Replico essa história aqui porque encontro ressonância nela em minhas próprias convicções das coisas que realmente importam. Tem dias que abro o guarda-roupa e penso: nem tenho tantos braços, nem tantas pernas, nem tanto corpo assim para dar conta de vestir todas essas peças. E essa certeza me dá uma noção muito nítida de finitude e do que realmente eu quero deixar para trás. E não são roupas. Mas, antes que o fim chegue, tem o meio, os lados, o caminho ora estreito, ora largo. E eu quero a liberdade como meta. Eu quero a liberdade como seta indicativa para as melhores coisas da vida. Eu posso não ter toda a coragem do Hill, mas eu tenho vontade. E, quando eu me lembro que as melhores coisas da vida em sua grande maioria não têm preço, ou os preços são meros coadjuvantes. Eu sinto que estou no meu caminho.

Eu quero cada vez mais em mim a indigência das ambições mesquinhas.

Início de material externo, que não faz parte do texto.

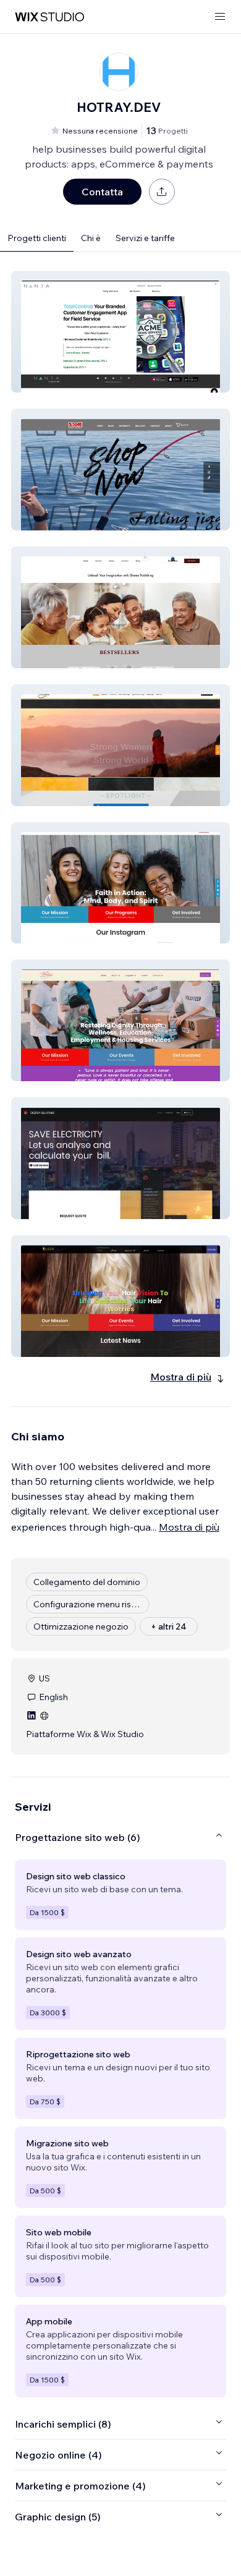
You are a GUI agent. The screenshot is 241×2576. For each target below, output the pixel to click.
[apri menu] (220, 17)
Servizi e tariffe (145, 238)
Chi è (91, 238)
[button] (120, 332)
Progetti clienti (36, 238)
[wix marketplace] (49, 17)
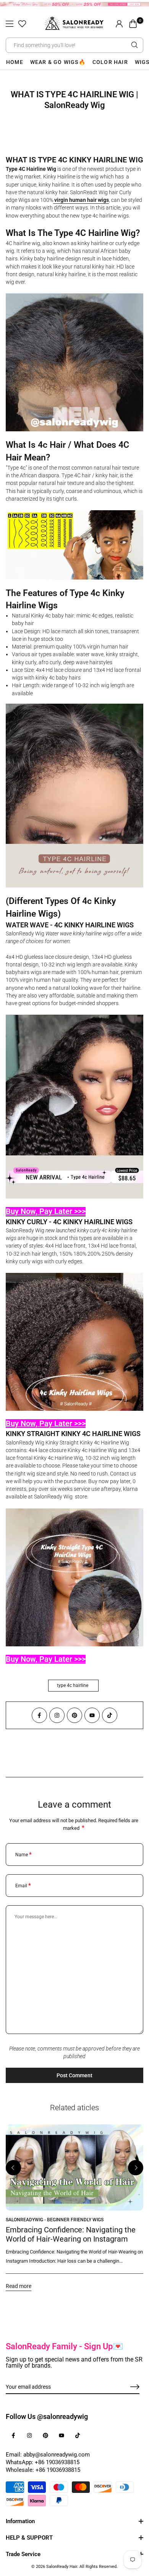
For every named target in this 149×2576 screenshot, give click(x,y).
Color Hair (110, 62)
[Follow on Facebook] (39, 1715)
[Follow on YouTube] (92, 1715)
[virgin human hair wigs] (53, 200)
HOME (14, 62)
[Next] (135, 2167)
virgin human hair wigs (81, 200)
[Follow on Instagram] (57, 1715)
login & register (119, 23)
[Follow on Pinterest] (74, 1715)
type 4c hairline (72, 1685)
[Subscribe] (126, 2387)
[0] (133, 23)
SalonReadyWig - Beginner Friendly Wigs (55, 2219)
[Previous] (13, 2167)
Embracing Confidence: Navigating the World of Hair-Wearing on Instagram (71, 2234)
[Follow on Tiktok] (109, 1715)
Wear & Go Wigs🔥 (58, 62)
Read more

Dessas que se manifestam na competição sem prumo no mercado de trabalho; na força dos argumentos restritivos que encarceram as pessoas nos conceitos de certo e errado. Eu quero comprar menos coisas com códigos de barra e apostar mais em sonhos. Eu quero não querer. E, se por acaso o coração hiperventilar, que não seja por dinheiro; status ou veleidades. Que seja simplesmente por emoção. Nascida do amor, da admiração, do desconhecido, da descoberta; até mesmo do medo. 


Artigo publicado originalmente hoje no Novo Jornal

Um comentário:

Niva disse...

bonito, bonito, Sheylinha. Bonito escapar da hipnose geral; compreender que tudo que é realmente importante cabe dentro de nós, na retina, no ouvido, no tato... Um beijo. Ando 'ausente' só na aparência.